Effects of Terbutaline on α‐Adrenergic Responses and Ca2+ Influx in Isolated Rabbit Aorta

Abstract

Effects of terbutaline applied in vivo or in vitro on alpha-adrenergic receptors in the rabbit aorta in normal and Ca(2+)-free solution, and on basal, high potassium-, and phenylephrine-stimulated Ca2+ uptake into aorta were investigated. Three day terbutaline administration (25 mg/kg, subcutaneously three times daily) to rabbits increased the pKB for phentolamine in aorta rings (control 7.3 +/- 0.2, n = 9; terbutaline 7.8 +/- 0.2, n = 15). It also depressed phenylephrine-stimulated contractions of aorta rings in Ca(2+)-free but not those in normal Krebs solution.
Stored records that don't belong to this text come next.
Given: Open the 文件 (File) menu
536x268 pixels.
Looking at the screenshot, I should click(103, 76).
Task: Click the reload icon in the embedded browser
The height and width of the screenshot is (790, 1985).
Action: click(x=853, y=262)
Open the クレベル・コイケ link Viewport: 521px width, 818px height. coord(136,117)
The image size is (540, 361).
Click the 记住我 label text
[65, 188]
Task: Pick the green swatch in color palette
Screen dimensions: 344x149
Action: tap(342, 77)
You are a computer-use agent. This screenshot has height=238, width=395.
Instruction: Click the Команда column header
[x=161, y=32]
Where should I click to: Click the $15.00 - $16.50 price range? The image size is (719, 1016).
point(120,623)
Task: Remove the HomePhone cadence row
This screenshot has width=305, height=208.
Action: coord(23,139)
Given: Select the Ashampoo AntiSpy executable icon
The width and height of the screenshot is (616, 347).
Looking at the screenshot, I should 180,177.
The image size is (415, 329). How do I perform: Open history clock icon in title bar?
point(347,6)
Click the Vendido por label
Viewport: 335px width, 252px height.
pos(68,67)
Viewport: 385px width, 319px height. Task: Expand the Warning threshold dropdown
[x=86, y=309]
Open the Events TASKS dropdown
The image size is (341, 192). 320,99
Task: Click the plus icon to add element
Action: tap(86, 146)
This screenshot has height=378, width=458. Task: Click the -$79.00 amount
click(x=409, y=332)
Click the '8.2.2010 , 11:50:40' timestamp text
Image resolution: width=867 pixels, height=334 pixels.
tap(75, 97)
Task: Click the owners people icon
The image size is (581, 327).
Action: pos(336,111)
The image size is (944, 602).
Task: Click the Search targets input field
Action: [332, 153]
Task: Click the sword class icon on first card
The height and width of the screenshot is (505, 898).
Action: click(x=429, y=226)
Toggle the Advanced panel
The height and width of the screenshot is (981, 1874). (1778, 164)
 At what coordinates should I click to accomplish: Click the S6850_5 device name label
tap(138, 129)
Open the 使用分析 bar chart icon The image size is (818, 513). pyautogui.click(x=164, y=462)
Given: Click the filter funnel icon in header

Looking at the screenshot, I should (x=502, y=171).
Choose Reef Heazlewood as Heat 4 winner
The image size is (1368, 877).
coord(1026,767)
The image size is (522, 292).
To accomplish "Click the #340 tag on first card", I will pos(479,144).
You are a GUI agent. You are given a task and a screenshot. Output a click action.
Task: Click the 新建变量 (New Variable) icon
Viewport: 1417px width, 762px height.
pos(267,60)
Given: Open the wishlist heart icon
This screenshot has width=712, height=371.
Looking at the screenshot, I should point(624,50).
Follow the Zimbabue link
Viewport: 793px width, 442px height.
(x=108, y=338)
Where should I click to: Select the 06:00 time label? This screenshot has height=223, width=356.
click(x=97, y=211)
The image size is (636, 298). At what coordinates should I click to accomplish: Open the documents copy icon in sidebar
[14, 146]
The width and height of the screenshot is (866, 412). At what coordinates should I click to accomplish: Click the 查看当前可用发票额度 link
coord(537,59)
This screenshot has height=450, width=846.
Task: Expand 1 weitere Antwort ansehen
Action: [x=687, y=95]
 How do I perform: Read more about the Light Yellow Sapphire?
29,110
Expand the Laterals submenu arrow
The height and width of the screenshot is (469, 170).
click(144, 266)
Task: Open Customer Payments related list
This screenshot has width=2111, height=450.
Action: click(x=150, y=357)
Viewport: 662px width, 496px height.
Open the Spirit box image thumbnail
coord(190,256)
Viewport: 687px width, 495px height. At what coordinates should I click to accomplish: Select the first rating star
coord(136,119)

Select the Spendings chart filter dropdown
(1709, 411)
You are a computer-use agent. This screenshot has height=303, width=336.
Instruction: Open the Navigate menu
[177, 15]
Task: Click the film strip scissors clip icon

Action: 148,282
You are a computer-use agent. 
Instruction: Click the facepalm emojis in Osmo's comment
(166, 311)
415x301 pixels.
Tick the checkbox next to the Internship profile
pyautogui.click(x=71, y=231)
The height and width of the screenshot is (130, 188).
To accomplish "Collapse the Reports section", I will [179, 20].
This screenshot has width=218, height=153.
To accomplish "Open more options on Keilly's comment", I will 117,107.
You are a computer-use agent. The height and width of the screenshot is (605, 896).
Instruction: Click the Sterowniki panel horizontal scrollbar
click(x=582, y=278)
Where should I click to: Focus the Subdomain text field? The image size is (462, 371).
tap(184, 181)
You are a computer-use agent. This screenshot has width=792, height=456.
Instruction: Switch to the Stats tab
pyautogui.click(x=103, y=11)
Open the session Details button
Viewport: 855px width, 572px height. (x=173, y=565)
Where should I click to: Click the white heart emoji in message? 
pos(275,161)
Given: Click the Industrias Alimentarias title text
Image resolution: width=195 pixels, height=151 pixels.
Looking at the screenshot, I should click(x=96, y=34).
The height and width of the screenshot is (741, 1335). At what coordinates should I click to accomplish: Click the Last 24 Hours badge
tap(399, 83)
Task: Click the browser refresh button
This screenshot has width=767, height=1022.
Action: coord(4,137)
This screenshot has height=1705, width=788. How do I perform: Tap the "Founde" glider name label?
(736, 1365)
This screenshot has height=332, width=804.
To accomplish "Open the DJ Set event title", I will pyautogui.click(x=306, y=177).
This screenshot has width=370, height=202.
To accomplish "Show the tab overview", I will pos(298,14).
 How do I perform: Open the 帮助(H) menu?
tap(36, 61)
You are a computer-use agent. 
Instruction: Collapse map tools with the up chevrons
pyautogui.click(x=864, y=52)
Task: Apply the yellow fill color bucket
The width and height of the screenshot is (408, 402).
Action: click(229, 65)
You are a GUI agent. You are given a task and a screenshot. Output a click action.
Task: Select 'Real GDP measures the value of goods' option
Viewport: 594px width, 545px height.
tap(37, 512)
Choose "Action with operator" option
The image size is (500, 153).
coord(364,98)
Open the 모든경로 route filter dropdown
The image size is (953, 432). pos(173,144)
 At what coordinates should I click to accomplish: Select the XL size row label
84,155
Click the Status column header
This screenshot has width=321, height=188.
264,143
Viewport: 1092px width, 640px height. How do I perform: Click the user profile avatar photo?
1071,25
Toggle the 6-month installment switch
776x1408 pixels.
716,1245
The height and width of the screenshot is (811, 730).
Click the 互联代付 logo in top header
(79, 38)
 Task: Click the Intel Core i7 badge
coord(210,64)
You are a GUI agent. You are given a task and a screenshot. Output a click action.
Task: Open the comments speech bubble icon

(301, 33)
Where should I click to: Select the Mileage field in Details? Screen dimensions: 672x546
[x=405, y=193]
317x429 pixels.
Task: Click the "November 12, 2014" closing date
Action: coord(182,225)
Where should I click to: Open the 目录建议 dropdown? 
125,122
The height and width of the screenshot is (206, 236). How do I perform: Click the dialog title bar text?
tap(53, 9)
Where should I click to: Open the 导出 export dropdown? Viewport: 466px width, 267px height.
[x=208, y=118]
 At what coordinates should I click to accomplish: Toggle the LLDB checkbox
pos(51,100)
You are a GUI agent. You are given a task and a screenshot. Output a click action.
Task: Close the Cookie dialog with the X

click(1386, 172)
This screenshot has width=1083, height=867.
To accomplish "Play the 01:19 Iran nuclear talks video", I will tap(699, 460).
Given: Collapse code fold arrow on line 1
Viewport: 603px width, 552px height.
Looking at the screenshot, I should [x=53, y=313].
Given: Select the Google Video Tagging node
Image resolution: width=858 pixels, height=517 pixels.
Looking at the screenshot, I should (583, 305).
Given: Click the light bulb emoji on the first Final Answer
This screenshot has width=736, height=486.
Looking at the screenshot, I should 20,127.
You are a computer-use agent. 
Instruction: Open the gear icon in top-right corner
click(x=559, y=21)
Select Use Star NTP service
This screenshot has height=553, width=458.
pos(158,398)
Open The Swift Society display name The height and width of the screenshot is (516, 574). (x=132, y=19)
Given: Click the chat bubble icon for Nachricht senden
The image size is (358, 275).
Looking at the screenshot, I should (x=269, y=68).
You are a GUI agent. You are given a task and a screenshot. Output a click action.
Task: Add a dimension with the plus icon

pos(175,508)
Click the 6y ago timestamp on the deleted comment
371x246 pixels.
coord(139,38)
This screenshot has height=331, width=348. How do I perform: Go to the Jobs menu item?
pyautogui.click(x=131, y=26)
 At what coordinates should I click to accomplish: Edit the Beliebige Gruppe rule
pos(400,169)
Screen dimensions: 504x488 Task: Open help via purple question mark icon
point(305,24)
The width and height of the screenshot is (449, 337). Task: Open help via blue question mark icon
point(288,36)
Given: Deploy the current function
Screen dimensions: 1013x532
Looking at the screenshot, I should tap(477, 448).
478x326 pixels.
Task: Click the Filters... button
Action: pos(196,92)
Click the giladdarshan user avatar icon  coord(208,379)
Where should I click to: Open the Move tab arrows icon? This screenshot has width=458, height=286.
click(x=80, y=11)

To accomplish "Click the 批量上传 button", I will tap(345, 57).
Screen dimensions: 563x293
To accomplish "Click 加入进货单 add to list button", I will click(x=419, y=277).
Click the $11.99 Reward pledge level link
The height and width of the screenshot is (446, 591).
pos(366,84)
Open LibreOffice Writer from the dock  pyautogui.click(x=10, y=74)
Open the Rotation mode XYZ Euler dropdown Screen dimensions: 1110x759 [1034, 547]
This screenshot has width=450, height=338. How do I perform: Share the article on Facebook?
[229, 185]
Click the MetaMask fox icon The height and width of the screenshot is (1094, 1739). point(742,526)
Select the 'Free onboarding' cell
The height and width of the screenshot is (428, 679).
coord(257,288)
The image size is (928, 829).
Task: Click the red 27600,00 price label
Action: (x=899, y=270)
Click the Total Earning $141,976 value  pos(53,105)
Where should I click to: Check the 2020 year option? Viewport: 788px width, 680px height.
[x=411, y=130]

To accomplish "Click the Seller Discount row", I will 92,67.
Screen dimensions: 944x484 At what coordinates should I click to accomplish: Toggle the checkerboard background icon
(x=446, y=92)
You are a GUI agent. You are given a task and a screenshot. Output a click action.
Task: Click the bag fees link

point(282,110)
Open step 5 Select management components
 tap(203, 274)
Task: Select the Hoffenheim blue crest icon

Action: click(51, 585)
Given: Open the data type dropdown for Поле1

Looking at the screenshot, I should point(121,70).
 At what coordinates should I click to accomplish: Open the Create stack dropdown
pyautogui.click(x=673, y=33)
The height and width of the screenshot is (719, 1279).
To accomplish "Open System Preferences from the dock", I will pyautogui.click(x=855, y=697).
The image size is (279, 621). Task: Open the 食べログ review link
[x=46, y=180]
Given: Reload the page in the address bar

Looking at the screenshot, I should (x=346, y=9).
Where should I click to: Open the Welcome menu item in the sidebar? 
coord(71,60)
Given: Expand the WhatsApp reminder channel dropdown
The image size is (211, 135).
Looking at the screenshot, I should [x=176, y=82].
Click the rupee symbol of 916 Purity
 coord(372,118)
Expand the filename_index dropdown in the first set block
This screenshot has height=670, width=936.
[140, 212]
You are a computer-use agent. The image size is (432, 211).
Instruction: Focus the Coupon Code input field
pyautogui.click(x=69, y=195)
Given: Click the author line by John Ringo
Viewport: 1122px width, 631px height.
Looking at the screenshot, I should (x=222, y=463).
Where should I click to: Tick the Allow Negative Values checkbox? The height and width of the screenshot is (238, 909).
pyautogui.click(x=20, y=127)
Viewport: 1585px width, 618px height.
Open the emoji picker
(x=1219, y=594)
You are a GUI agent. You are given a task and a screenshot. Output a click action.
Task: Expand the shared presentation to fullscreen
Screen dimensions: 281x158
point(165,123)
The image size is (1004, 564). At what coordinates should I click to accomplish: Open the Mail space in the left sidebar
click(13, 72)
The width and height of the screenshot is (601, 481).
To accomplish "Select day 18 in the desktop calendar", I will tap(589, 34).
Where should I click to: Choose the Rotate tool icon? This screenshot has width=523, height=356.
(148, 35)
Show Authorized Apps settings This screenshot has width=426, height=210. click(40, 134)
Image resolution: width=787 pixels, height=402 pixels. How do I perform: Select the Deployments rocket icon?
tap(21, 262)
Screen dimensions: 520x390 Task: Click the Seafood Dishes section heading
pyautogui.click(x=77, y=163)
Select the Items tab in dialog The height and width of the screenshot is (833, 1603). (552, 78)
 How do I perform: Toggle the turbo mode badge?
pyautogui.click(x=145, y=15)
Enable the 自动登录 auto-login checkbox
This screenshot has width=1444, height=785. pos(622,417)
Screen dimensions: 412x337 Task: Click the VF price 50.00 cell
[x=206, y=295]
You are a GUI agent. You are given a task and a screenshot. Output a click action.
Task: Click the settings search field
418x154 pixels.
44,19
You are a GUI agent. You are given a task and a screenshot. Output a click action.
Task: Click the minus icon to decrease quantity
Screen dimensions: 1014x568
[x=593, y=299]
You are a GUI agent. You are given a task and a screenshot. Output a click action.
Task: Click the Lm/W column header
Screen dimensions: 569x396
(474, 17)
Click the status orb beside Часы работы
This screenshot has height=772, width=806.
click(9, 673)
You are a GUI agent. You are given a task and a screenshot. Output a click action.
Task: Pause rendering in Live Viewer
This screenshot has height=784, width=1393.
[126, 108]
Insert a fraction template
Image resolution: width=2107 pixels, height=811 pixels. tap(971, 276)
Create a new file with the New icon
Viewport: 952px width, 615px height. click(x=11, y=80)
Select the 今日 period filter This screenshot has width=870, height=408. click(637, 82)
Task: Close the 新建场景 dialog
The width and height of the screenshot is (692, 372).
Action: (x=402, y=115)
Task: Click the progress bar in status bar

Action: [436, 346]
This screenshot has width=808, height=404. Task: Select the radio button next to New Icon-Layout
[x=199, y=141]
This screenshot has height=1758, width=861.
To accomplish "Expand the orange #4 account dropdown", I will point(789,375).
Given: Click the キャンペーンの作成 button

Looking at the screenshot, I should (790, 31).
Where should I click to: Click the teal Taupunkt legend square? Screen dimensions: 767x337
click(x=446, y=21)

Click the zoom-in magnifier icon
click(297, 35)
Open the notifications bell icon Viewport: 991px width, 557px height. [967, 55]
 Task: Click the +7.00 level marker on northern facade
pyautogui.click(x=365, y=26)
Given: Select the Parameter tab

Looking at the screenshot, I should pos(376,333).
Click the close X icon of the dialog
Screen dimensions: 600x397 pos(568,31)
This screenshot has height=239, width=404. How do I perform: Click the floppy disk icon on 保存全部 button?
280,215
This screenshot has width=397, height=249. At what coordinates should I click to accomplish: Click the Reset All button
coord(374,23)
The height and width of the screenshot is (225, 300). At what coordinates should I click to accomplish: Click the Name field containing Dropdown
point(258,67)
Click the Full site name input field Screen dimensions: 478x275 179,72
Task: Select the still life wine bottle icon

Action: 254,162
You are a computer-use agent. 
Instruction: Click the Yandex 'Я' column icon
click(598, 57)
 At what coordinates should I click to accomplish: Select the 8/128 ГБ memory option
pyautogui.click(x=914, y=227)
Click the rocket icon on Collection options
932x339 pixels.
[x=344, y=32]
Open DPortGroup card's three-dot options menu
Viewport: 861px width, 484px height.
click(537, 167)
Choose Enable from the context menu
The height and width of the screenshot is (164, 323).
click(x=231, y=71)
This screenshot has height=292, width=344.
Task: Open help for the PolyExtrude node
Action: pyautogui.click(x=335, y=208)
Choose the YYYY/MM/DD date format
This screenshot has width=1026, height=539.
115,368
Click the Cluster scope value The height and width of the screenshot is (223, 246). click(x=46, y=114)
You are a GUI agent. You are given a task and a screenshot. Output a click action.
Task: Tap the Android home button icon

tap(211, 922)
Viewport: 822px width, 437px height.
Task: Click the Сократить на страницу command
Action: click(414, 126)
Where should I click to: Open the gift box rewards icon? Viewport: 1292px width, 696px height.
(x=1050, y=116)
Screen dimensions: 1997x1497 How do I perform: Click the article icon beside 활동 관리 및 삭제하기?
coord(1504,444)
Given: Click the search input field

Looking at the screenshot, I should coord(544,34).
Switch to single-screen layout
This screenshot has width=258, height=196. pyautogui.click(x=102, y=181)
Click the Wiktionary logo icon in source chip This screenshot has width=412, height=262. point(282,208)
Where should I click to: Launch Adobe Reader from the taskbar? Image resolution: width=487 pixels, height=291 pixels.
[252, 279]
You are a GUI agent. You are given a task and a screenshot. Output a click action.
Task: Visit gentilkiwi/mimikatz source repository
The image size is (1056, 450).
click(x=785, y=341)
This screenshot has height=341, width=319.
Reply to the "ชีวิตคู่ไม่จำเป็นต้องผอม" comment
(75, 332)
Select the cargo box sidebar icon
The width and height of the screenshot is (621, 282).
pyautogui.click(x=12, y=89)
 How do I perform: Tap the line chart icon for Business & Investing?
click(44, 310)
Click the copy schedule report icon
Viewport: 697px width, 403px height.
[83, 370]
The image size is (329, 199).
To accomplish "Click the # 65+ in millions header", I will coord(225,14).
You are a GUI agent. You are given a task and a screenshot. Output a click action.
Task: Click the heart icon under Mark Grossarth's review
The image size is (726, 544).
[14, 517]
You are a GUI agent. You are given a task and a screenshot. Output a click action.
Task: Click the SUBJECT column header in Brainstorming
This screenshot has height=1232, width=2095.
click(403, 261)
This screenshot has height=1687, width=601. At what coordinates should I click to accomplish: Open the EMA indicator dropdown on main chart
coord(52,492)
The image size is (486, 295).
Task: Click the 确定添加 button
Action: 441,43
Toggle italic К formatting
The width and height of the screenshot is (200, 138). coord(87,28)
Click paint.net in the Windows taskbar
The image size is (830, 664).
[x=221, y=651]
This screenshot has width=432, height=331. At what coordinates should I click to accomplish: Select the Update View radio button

It did not significantly depress the basal, or phenylephrine-evoked Ca2+ influx into aorta rings, but decreased high potassium-induced Ca(2+)-influx (control 0.58 +/- 0.05 mumoles/g aorta; n = 3, terbutaline 0.41 +/- 0.06 mumoles/g aorta, n = 3). In vitro application of 50 microM terbutaline did not significantly alter phenylephrine-stimulated contractions of aorta rings in Ca(2+)-free Krebs solution or significantly depress basal or phenylephrine-induced Ca2+ influx into aortas, but did decrease high potassium-stimulated Ca(2+)-influx. Thus, 3-day terbutaline administration increased the affinity of alpha-adrenergic receptors for phentolamine and had a tendency to increase contractions of aorta rings to phenylephrine. It also decreased high potassium-stimulated Ca2+ influx, and depressed phenylephrine-induced contractions in Ca(2+)-free Krebs solution, while in vitro terbutaline application also decreased potassium-induced Ca2+ influx.